Il dato invita a una riflessione più ampia sul sistema di supporto alla genitorialità. Avere una popolazione in età lavorativa numericamente rilevante non si traduce necessariamente in un ambiente favorevole alla natalità. Il problema non è la mancanza di adulti potenzialmente fertili, ma la qualità della loro condizione socio-economica. Lavori instabili, salari bassi, carenza di politiche per l’infanzia e accesso difficile agli alloggi sono fattori che, messi insieme, erodono la possibilità concreta di fare figli, anche in presenza di un forte capitale umano.
Una questione strutturale più che individuale
Nel dibattito pubblico la denatalità è spesso trattata come una questione privata: una scelta individuale, un desiderio mancato, una rinuncia. Ma i dati del Lazio mostrano un’altra verità, meno emotiva e più sistemica. Le trasformazioni demografiche non sono semplici esiti di preferenze personali, bensì il prodotto di condizioni strutturali.
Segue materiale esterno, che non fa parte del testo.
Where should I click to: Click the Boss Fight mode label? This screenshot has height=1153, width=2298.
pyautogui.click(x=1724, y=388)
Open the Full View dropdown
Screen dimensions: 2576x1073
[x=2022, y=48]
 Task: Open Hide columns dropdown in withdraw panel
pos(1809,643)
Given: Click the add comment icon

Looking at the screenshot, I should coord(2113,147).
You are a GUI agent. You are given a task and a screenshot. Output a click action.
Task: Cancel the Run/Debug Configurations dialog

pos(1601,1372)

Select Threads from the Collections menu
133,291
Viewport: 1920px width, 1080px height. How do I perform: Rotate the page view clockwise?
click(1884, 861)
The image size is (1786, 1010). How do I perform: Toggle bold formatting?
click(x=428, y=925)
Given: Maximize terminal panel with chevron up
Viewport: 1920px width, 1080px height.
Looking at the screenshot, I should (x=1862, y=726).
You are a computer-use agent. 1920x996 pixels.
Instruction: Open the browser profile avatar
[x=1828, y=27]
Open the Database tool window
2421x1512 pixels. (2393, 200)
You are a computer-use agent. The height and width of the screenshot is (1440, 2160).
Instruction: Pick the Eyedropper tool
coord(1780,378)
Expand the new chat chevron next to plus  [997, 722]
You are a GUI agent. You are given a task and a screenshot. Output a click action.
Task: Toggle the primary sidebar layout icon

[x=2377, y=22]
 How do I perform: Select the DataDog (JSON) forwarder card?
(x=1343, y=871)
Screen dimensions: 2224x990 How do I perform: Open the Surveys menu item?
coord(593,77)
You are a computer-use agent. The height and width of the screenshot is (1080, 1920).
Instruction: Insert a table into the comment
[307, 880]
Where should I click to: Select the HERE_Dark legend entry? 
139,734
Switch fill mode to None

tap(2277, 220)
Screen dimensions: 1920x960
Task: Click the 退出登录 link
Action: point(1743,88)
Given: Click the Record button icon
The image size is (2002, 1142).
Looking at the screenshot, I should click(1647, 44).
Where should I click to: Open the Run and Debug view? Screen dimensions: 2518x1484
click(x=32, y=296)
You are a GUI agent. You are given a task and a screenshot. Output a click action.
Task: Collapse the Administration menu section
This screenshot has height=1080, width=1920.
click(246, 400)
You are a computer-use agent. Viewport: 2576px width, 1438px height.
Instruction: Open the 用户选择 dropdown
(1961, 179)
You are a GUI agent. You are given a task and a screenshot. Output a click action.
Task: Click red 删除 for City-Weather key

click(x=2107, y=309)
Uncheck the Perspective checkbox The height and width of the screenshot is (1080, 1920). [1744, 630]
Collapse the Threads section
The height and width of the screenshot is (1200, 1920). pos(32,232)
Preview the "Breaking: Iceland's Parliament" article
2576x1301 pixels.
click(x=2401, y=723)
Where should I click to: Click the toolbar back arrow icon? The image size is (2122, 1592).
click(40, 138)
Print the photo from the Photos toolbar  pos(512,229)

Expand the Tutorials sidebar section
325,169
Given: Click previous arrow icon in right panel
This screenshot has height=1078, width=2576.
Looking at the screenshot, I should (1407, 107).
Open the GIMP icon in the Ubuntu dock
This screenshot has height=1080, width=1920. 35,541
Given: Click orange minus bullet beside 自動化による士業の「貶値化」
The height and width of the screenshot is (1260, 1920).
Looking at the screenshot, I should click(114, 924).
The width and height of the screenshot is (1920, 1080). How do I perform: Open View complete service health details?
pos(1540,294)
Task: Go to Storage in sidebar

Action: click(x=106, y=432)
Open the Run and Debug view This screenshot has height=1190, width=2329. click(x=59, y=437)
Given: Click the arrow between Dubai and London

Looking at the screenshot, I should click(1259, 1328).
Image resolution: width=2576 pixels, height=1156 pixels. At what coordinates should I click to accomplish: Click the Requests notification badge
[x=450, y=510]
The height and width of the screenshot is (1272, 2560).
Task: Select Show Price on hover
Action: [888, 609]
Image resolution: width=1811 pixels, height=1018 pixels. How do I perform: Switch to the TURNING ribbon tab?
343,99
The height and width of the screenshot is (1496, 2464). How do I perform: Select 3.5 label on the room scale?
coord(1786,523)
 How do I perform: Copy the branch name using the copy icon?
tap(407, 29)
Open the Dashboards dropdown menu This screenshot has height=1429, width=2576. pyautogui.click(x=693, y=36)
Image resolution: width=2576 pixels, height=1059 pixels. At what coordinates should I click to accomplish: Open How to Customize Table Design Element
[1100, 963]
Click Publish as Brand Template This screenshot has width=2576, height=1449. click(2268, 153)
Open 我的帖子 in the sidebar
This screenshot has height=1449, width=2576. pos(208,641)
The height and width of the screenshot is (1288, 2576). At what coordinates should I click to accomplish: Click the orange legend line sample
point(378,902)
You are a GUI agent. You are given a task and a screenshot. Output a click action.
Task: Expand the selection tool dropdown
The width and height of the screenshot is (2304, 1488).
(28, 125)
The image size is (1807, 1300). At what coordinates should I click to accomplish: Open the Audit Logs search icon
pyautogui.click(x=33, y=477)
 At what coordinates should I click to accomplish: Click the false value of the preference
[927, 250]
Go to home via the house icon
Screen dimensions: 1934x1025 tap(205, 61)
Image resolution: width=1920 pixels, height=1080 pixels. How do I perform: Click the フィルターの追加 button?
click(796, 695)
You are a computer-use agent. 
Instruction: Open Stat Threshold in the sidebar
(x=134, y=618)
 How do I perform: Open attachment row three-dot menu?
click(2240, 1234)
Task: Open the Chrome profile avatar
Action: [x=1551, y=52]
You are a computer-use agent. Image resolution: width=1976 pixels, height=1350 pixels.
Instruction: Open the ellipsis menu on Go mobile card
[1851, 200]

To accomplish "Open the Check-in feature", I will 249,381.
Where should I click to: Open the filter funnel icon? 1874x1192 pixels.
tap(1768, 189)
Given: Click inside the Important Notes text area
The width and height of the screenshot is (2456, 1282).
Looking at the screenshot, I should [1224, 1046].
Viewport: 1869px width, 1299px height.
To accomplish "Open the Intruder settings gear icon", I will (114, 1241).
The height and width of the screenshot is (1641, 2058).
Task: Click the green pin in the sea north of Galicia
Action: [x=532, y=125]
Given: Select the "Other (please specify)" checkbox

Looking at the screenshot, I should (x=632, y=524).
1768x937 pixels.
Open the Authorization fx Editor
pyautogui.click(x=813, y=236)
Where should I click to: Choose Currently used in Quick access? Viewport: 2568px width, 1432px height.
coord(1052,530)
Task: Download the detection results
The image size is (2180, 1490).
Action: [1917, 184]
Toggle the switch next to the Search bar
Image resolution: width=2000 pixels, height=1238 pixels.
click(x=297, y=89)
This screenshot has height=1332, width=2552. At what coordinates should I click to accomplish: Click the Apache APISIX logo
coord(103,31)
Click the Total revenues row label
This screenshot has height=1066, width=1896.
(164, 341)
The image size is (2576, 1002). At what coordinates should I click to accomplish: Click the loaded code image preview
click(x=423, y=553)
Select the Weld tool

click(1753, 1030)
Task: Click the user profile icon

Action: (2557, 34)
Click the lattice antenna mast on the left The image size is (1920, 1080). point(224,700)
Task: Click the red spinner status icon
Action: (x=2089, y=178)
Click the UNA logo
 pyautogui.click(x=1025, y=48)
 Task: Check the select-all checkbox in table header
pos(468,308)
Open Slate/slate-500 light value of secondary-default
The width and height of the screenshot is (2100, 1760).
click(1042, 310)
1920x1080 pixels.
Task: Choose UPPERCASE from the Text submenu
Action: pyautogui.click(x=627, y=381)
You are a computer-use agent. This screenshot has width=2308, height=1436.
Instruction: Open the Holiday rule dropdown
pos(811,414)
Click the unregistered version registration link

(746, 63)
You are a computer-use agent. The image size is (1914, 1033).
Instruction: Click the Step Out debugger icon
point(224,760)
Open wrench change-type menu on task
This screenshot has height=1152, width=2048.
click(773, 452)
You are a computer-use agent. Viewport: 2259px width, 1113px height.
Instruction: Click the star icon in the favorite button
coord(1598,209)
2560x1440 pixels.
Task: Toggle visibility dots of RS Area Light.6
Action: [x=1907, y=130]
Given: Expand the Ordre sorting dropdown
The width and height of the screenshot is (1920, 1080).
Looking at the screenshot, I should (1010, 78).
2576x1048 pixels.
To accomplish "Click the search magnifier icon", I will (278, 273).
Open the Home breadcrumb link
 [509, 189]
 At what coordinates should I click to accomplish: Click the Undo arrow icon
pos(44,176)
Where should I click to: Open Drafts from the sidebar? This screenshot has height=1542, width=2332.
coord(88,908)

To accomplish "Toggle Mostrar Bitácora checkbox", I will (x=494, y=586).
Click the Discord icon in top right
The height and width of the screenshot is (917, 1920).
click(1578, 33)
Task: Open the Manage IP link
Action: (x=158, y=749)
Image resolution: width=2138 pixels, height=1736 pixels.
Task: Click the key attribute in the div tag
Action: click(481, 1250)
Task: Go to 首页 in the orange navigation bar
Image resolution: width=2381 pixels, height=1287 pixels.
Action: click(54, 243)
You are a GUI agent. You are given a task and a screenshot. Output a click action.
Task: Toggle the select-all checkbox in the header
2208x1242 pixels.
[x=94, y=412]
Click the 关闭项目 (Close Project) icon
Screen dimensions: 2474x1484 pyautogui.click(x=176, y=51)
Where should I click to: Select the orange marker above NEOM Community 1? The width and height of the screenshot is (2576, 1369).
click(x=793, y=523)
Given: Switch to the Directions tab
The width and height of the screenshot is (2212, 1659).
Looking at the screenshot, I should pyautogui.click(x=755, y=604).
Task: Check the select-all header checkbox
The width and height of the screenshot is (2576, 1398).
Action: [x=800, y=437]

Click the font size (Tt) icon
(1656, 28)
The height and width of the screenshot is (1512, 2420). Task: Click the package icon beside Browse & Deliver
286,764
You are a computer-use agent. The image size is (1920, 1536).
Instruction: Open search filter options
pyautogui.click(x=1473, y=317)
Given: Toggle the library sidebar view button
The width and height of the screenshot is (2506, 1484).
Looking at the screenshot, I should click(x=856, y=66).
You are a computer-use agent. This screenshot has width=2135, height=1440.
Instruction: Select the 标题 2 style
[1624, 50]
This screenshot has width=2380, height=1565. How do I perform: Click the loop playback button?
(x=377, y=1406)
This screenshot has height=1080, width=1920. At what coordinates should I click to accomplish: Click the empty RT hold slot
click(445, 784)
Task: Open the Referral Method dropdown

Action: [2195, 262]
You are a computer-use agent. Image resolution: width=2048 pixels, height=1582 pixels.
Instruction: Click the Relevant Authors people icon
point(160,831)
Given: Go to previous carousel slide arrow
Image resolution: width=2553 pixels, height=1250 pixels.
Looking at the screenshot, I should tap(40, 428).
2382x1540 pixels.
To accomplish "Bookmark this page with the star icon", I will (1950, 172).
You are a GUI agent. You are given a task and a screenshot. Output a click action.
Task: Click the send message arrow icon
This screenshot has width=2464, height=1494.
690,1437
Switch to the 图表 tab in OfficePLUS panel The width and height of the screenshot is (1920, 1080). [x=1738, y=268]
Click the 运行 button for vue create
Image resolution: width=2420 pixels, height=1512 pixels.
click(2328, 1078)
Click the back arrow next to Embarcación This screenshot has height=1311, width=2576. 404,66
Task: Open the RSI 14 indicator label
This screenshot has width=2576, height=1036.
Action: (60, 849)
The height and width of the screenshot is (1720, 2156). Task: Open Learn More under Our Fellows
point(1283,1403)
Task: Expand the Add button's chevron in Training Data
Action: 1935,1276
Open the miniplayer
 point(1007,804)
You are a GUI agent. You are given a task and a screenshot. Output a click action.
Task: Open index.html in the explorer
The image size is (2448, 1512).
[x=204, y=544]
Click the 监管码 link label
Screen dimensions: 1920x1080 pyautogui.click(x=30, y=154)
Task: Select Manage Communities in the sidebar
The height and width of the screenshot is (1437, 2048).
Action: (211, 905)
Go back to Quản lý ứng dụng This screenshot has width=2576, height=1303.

L’età avanzata al parto, il ricorso crescente alla PMA, il calo della fecondità non possono essere separati dalla realtà lavorativa, dalle politiche sociali e dalla cultura della maternità che si è sviluppata negli ultimi decenni.
Il ritardo nella genitorialità non è un’anomalia, ma una nuova normalità. Una normalità che pone sfide significative per chi amministra il territorio, progetta servizi pubblici, immagina il futuro delle città e delle comunità. E che richiede un ripensamento profondo delle priorità sociali: dalla salute riproduttiva al sostegno alla famiglia, dalla conciliazione tra lavoro e vita privata fino alla riforma dei tempi della città. Il Lazio, in questo, è un osservatorio privilegiato. E anche un banco di prova.